It’s been very hot in Cyprus. Polis is generally much less humid than Paphos but, this year, until today, even Polis has been unbearable with temperatures topping 40C.
This season, however, we have had few complaints about the heat because many of our coastal villas are air conditioned and next year just about all of them will be.
I’ll update you on the Cyprus Tourism scene next week, because this week I want to dwell on the latest Ryanair prices to Ireland, Scotland and France which I have just heard about on the news.
From what I can remember, Ryanair did it last year too. I really do start to wonder why a company wants to crash the market.
After all, Ryanair is not the most powerful of airlines and, if the likes of BA and Air France really wanted to go for them then, like the many other low-cost airlines in the United States, Ryanair would be snuffed out in no time at all.
What the larger airlines did to the low-cost carriers in the US was to increase capacity and lower the price so that the underfunded, low-cost carriers just disappeared in a couple of months.
It all happens so quickly that no government competition authority, even one as quick and aggressive as the one in the US, can stop the inevitable happening.
Of course, if any low-cost UK carrier feels like complaining it should know that the UK competition authorities are half asleep and would never realise what was going on.
Of course, Ryanair may be misguided enough to believe that it will build up brand loyalty by giving its seats away.
Well, all it does is encourage the public to shop around then expect something for nothing at a future date.
The airline would do much better if it offered the capacity at a cheaper rate than normal, but still at a rate which made some commercial sense.
At £17 or whatever the news bulletin said, it would probably be cheaper for the airline to ask passengers to turn up and fly free. At least then you don’t have any processing costs.
Such prices do not help quality in the long run. There is also no dignity or professionalism in selling so cheaply either.

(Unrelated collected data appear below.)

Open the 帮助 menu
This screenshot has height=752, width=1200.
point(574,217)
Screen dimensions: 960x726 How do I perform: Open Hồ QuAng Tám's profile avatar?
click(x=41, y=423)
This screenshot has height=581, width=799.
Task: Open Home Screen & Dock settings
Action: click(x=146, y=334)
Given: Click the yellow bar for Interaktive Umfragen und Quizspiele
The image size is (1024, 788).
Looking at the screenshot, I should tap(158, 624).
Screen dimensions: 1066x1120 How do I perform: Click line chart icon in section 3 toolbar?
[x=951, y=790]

The public will think the airline is mad.
I really don’t think the air carriers have been at serious discounting long enough to realise what harm it does to long-term profitability.

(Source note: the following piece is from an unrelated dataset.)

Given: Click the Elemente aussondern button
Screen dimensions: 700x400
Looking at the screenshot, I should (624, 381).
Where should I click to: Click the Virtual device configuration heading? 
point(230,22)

I believe that, in initiating a price war, Ryanair is signing its own death warrant. We, in tour operating, know what it is like to take on the majors.

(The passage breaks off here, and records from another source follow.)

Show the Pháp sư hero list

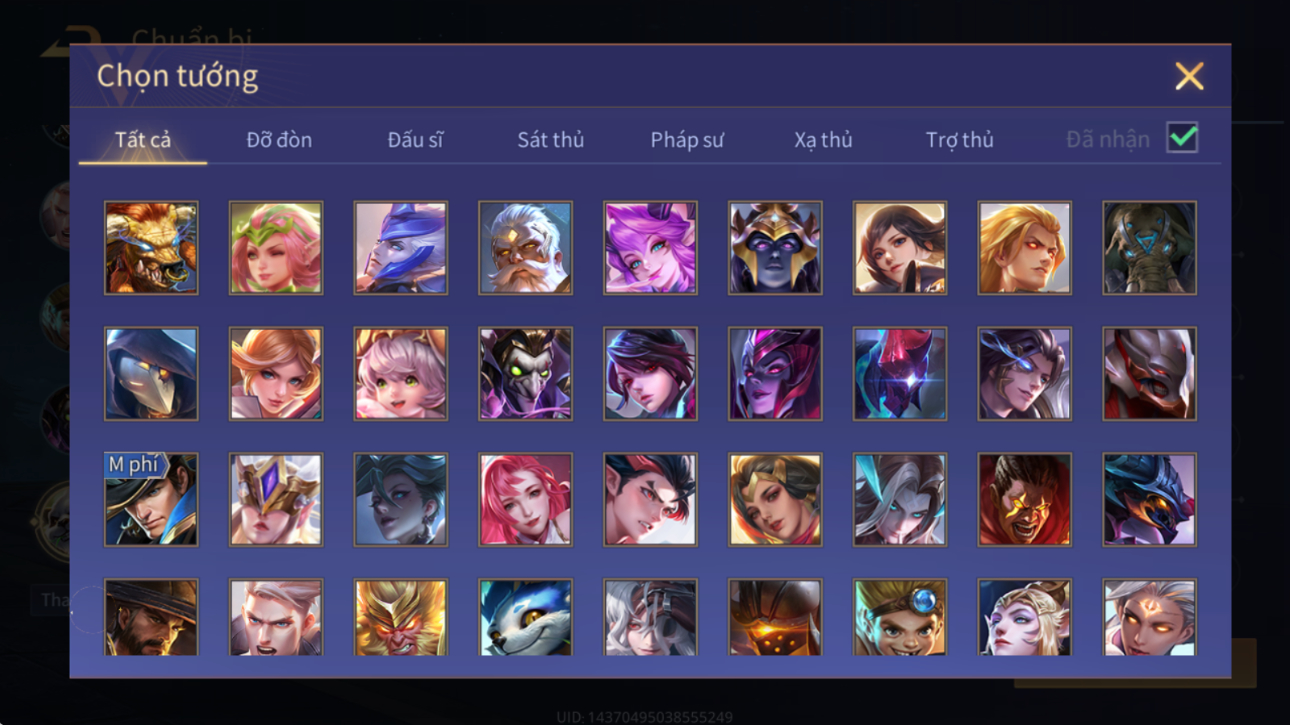coord(686,140)
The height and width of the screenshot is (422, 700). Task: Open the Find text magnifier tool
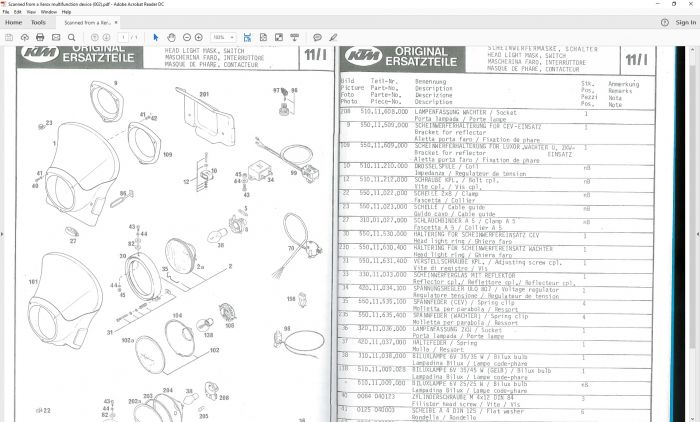click(71, 37)
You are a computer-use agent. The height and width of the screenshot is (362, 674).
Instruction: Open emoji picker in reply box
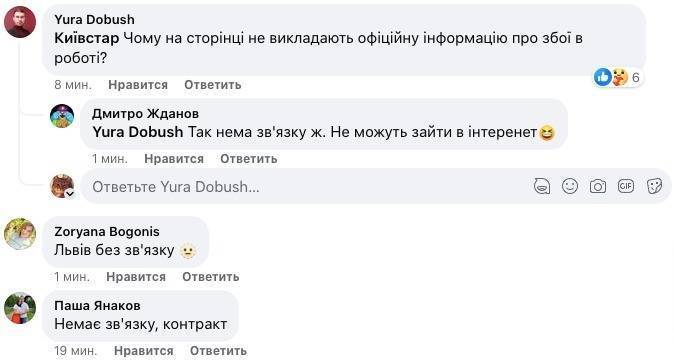(570, 186)

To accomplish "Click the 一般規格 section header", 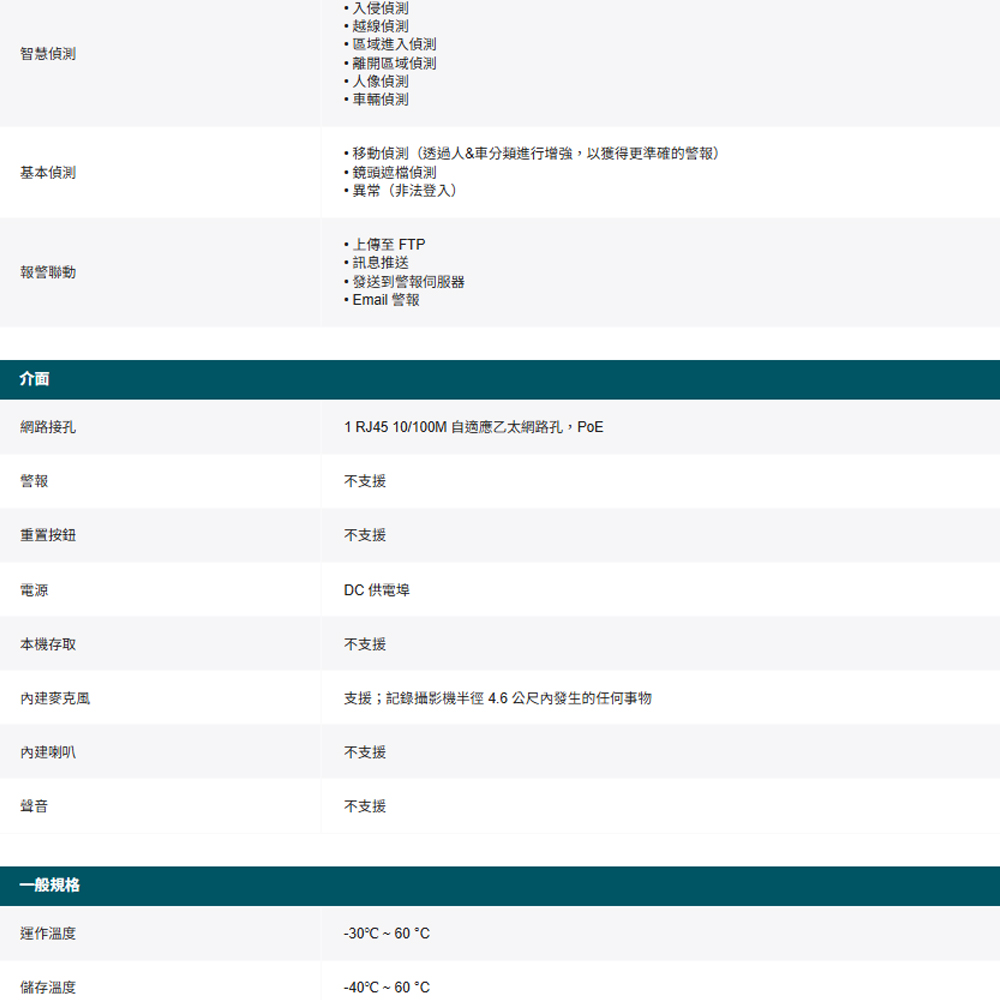I will point(50,885).
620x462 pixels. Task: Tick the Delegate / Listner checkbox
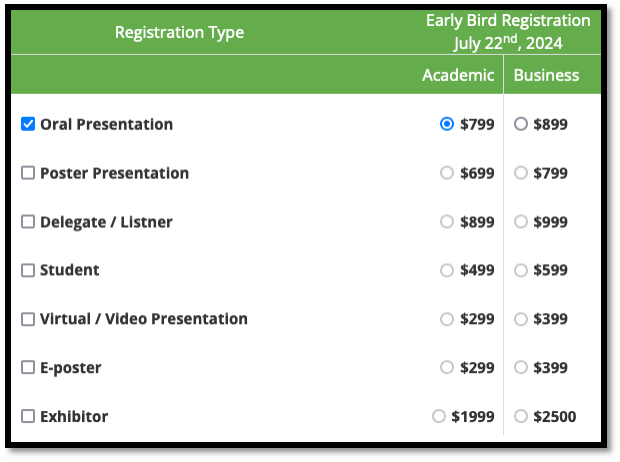[28, 222]
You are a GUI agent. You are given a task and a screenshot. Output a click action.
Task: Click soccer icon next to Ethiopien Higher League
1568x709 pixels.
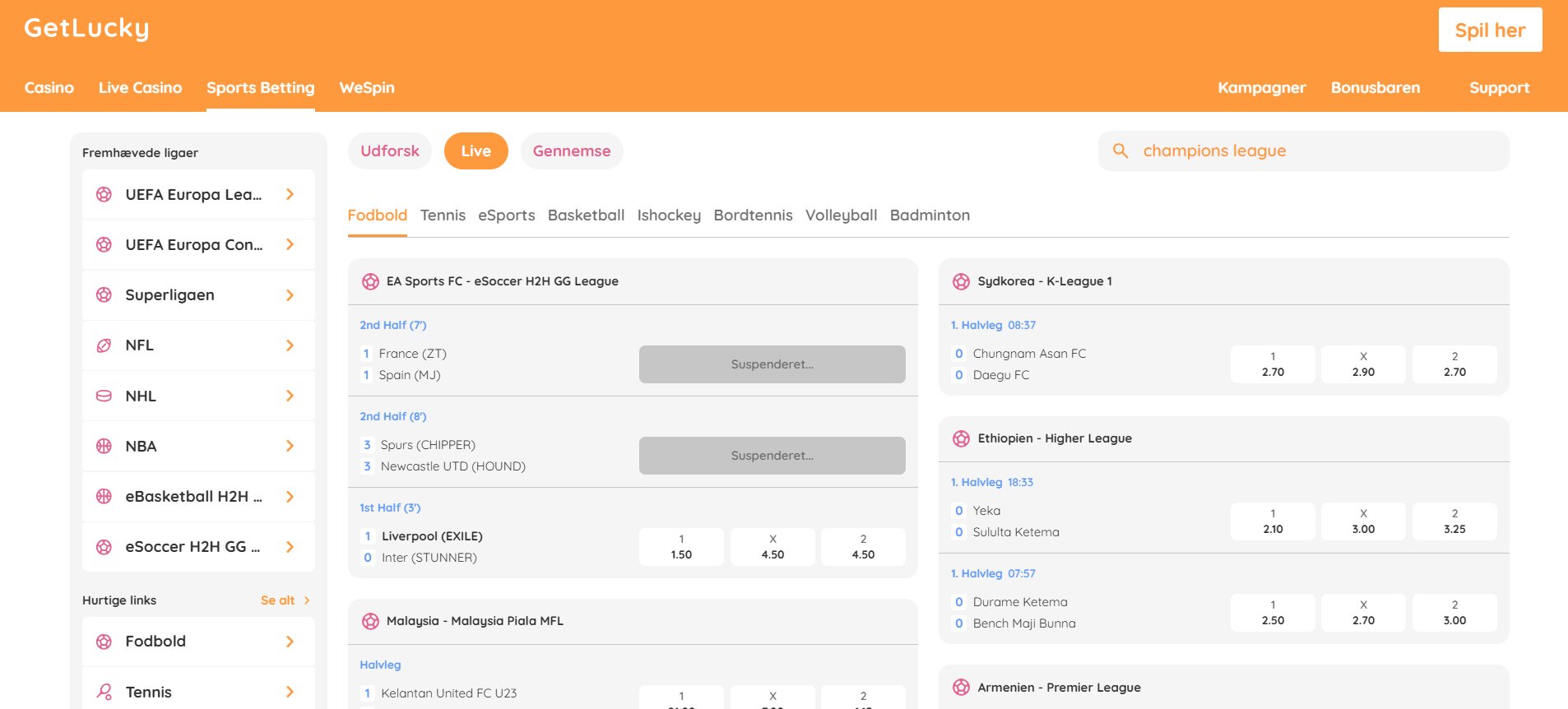click(x=961, y=438)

They allow you to survive as long as it suits them.
Once you become too irritating then they snuff you out in no time at all.
Open skies, deregulation and free markets do not create competition and bring about cheaper prices. What they do create are monopolies and oligopolies and the control of the market by one or two very powerful players.
Personally, I prefer good, old fashioned government regulation rather than the rule ofone or two very powerful organisations.
Ryanair has a much better chance of surviving if it does not mix it.